How to Start a Neighborhood Watch

With Signs, Decals and More

Launching a neighborhood watch program can be an effective, yet inexpensive way to fight crime in the area right where you live. By working with the community of your neighbors and local law enforcement, you can make strides in deterring crime before it even happens.

    1. Talk to your neighbors and learn about the level of interest in forming such a neighborhood watch. Have facts at the ready to present to community members, such as how having a visible group, posting the proper crime watch signs, has been proven to reduce and prevent crime
    2. Once some support has been established and a committee or planning team put together, contact local law enforcement, which usually has a designated community liaison to work with those running a neighborhood watch program.  An officer might even be able to come and speak to the group about crime in the area and the benefits of such a program. 
    3. Reach out further to others in the neighborhood and talk about the program. Create fliers, mailers and brochures to circulate and allow residents to discover for themselves the benefits of such a program and posting neighborhood crime watch signs.
    4. Hold weekly meetings in the neighborhood, either in homes, common areas or community centers to go over the program and review actions. Positions such as “Block Captains” could be formed as well. 
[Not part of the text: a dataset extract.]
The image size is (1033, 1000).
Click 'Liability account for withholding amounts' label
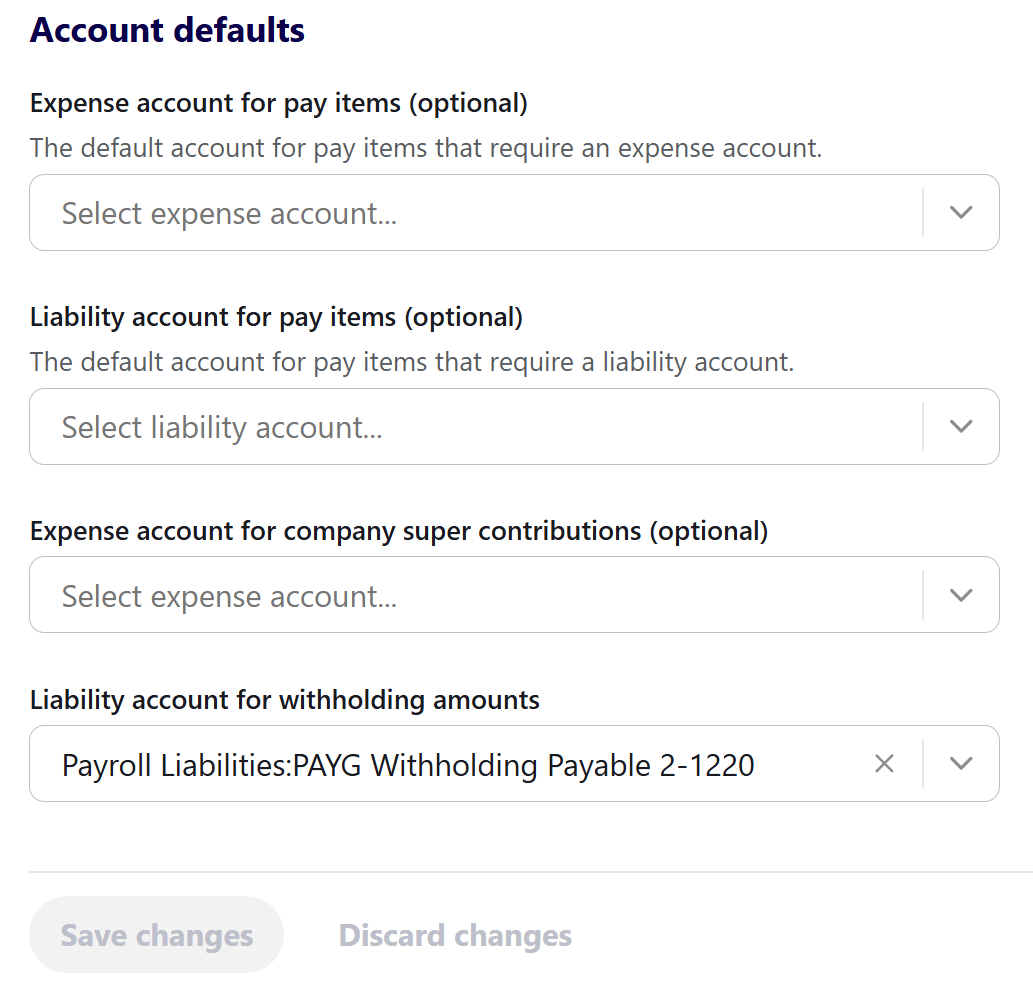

The Importance of the Crime Watch Sign

When forming a neighborhood watch, both the community members and the neighborhood watch signs themselves have significant roles. Members may underestimate the importance of such posted crime watch signs, which can be the biggest deterrent to crime of them all. Potential thieves, vandals or offenders are more likely to target neighborhoods without such visible neighborhood crime watch signs.

A Neighborhood Watch Sign Is Not a Substitute for Police

It is important to mention that forming a Neighborhood Watch Program and posting appropriate neighborhood watch signs and decals does not mean such group members have the arm of authority from the police. The Neighborhood Watch members’ goal is to report suspicious activity to police rather than directly involve themselves in any dangerous situation.